Apple has moved a high-profile software executive to its augmented reality headset division in an effort to bring “some order” to the team, according to a new report.
That executive is Kim Vorrath, the head of program management for Apple’s software team for the last 15 years. Apple has apparently moved Vorrath to the AR and virtual reality team, tech outlet The Information reported on Wednesday.
Vorrath will report to Mike Rockwell, who oversees about a dozen people developing both AR and VR software and hardware.
In her work on the software team, Vorrath was reportedly a “powerful force.” Her responsibilities included ensuring employees met deadlines and squashing bugs in Apple’s software. The Information described her in a previous report as an “occasionally short-tempered field marshal.”
While it doesn’t necessarily confirm anything, Vorrath’s move hints at the fact that Apple is accelerating the development of something in the AR or VR sphere. She could bring some of her past expertise in the software realm to the new “rOS operating system” rumored for a future Apple AR headset.
Of course, DigiTimes is pretty hit-or-miss when it comes to accuracy. The Information has, historically, been much more credible in its reporting.
Put another way, Apple wouldn’t have a reason to move Vorrath to its AR division team if it had disbanded the team. This new report suggests that Apple is continuing to develop a first-party AR wearable. (We’ve also previously covered reasons why Apple won’t kill its AR glasses.)

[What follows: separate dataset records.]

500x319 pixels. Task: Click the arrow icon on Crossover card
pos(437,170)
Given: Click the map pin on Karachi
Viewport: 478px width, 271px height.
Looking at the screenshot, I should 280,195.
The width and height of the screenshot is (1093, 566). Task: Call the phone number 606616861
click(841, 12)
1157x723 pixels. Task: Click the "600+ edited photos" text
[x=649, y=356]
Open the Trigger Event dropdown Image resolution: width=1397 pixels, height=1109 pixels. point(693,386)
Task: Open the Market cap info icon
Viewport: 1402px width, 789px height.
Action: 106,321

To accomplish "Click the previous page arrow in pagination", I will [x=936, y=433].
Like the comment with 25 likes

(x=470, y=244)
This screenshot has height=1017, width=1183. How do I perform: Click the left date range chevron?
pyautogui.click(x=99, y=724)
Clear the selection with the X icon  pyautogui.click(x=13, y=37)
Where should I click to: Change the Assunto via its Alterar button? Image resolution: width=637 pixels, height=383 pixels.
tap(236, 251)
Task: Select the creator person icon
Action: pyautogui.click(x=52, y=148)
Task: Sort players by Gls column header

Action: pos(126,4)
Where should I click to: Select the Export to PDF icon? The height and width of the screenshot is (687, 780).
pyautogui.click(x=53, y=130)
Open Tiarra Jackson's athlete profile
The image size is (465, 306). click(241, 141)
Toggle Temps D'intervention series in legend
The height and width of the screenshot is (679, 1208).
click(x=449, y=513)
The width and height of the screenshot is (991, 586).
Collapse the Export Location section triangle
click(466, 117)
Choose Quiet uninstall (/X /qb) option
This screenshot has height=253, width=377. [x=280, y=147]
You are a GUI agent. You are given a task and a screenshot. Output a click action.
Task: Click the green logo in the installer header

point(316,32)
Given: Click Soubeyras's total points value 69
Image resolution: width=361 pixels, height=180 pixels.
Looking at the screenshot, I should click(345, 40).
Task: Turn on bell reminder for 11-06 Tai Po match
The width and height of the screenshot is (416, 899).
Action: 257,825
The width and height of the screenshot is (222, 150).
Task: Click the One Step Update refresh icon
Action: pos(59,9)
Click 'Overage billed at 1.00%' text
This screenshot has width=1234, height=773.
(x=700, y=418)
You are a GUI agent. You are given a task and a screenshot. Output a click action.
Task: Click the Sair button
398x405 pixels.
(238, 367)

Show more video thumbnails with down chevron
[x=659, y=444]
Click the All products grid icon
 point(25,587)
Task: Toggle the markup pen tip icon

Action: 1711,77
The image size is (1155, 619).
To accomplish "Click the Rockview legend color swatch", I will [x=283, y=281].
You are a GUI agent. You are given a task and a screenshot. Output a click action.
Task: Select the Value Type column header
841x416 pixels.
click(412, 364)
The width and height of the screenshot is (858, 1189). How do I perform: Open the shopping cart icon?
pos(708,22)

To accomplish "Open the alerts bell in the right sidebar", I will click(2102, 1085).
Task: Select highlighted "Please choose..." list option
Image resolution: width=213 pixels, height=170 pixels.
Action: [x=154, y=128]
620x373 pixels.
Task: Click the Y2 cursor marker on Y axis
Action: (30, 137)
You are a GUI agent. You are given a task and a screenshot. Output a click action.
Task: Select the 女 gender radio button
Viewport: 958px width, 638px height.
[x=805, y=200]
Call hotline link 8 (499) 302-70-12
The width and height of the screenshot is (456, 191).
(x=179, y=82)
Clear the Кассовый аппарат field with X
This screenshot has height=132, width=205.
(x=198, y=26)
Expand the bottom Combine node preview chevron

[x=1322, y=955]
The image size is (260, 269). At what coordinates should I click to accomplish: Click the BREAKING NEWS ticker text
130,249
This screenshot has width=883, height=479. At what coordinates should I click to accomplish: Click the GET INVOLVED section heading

It isn’t clear what form an AR or mixed reality headset would take. Some believe that it could be positioned as an iPhone accessory like an Apple Watch, while other reports indicate that it would be a standalone platform with its own operating system and App Store.
But no matter what form Apple AR glasses take, this new report hints that the device may be coming sooner than later after all — despite rumors to the contrary.
Previous rumors suggest that the device could launch as early as 2020. But the timeline is still unclear, particularly if Apple is running into problems maintaining “order” on the team.